Coach Tab Baldwin simply wasn't in the mood to touch on any perceived sense of "bright spots".
"We played physically but not mentally," Baldwin said in his second season at the helm of the Hawke's Bay franchise.
It ruffled his feathers that his men had deviated from the pre-season drills they had executed with aplomb.
"I had told them I didn't want to walk into a losing locker room this season," he lamented.
Nevertheless, he wholeheartedly believed in his troops because they oozed quality.
"We led for most part of the game.

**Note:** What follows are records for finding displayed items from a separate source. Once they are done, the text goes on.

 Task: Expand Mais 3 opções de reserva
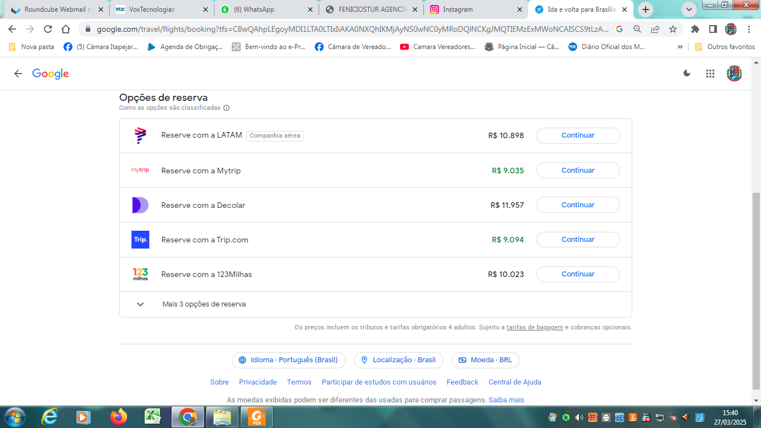(x=204, y=304)
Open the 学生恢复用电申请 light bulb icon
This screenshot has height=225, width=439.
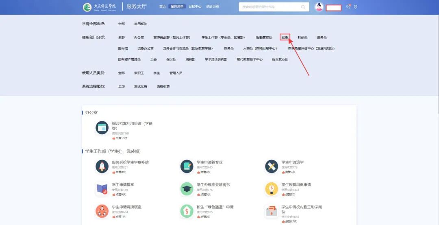272,189
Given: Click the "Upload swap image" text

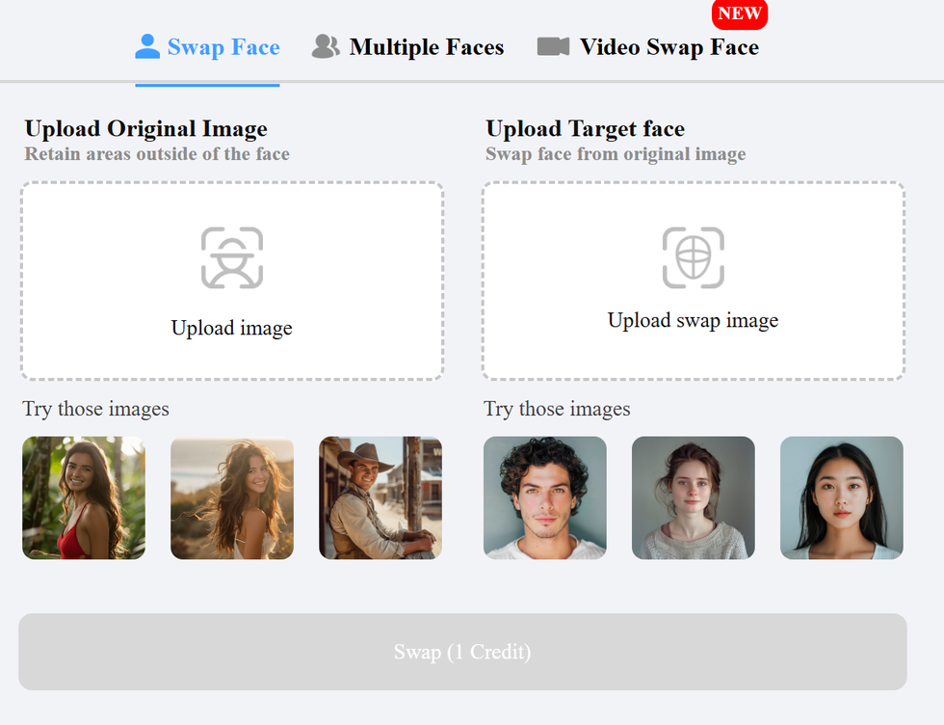Looking at the screenshot, I should point(694,320).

They were not big margins but by five or six points and I felt we could have built on that.
"They have a lot of quality but it's a loss and in this league you can't afford that," he said before the Hawks boarded their bus to return home last night because of their next match against the Waikato Pistons in Napier tomorrow.
He intended to analyse videotape footage of their performance last night before the 7pm tip off at the Pettigrew-Green Arena, Taradale.
Baldwin was happy with the first half despite trailing 26-22 in the first quarter but rued a patchy second spell.
"We had a poor rebounding effort and we got into foul trouble with our big men."
US import centres Scott and Kareem Johnson spent a significant time on the bench in the second half.
Did Scott find his NBL debut a little challenging, especially in adjusting to the physicality?
"I don't want to make any excuses," he said, adding the Hawks had worked well on their defensive principles pre-season but had failed to execute last night.
Baldwin said their inability to find defensive positions on the court compounded their foul troubles.
"We didn't get a good flow-on effect from the defensive to offensive end, either."
They did pull out the knuckle dusters in the second quarter, the 24-13 tally reflecting that ascendancy on the other end.
No one had done an outstanding job, he said, but conversely no one had destroyed the confidence he had in them, either.
"We have to think like winners and play like winners."